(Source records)
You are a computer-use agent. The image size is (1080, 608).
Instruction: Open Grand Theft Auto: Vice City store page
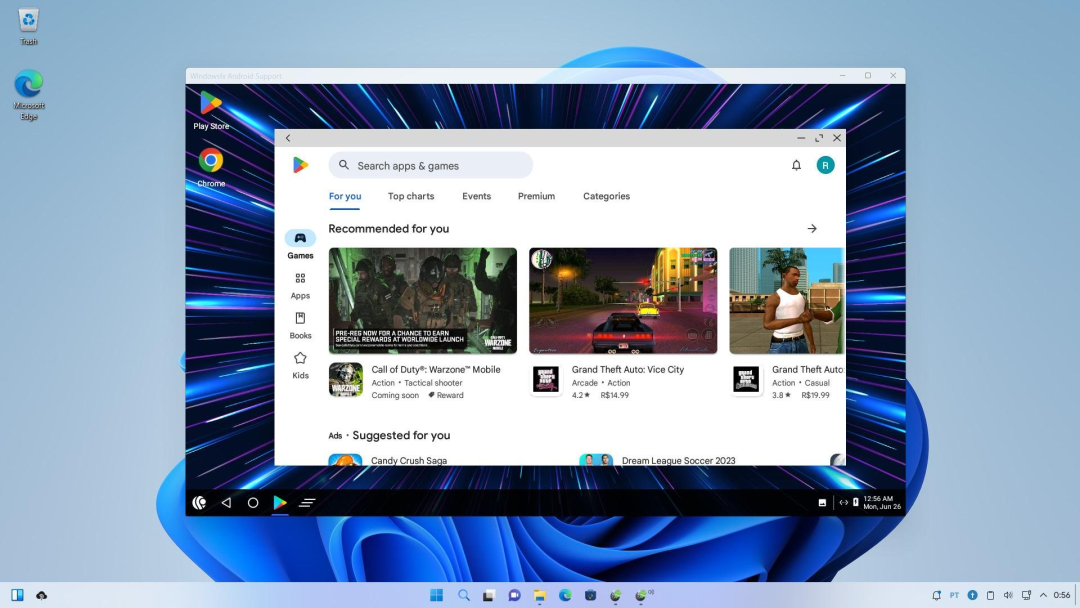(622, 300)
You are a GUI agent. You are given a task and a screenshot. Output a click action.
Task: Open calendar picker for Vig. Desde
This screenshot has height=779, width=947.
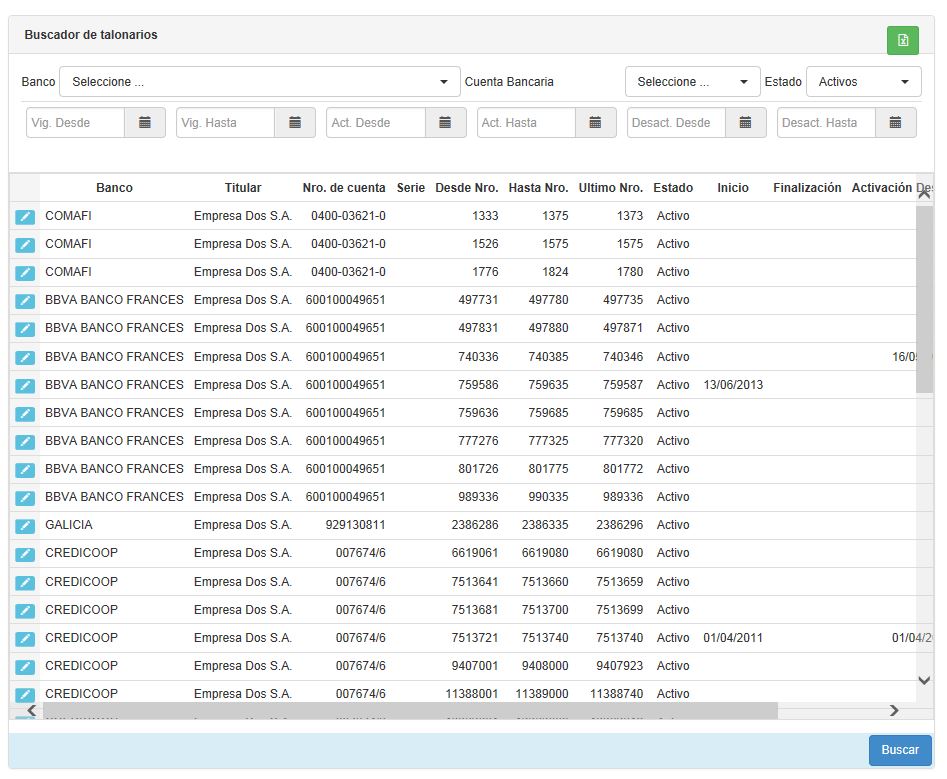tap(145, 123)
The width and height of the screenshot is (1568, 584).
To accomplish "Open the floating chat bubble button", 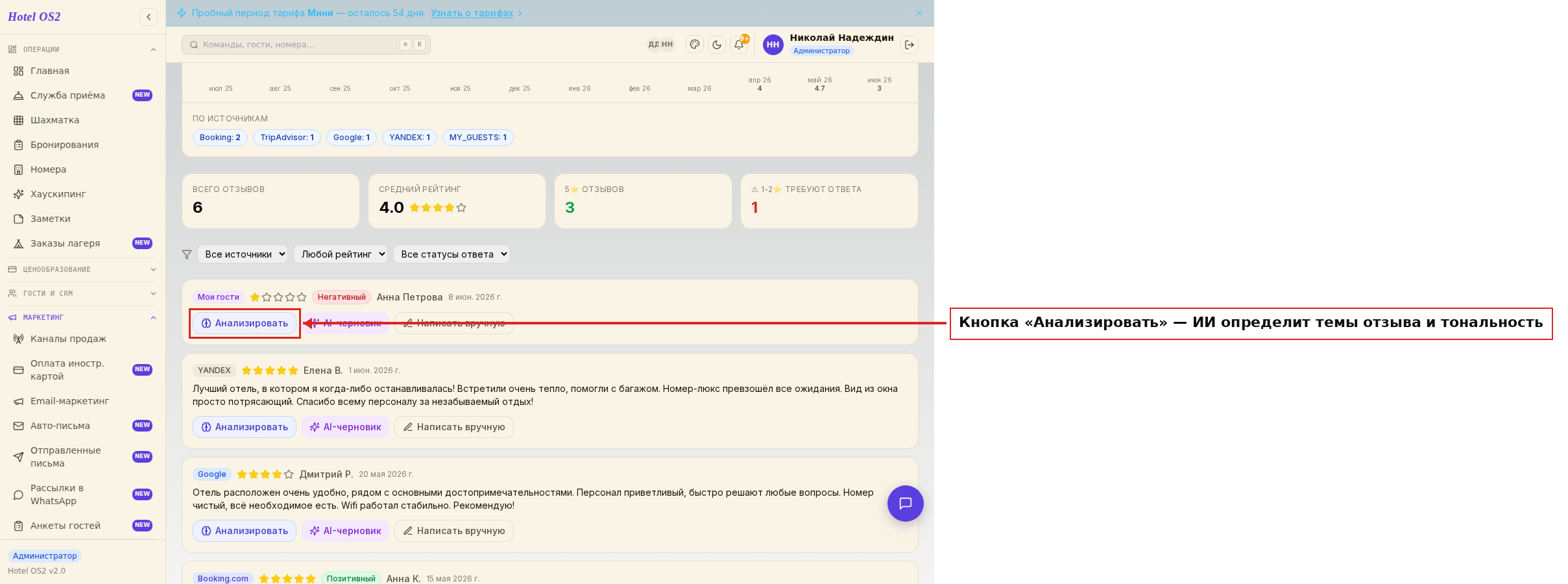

__The problem__.
For this exercise, transcribe the entries verbatim and skip all pictures.

__Written answer__.
You are a computer-use agent. The image size is (1080, 608).
Instruction: Open Grand Theft Auto: Vice City store page
(622, 300)
You are a GUI agent. You are given a task and a screenshot. Output a click action.
Task: Open calendar picker for Vig. Desde
This screenshot has height=779, width=947.
tap(145, 123)
The width and height of the screenshot is (1568, 584).
To accomplish "Open the floating chat bubble button", 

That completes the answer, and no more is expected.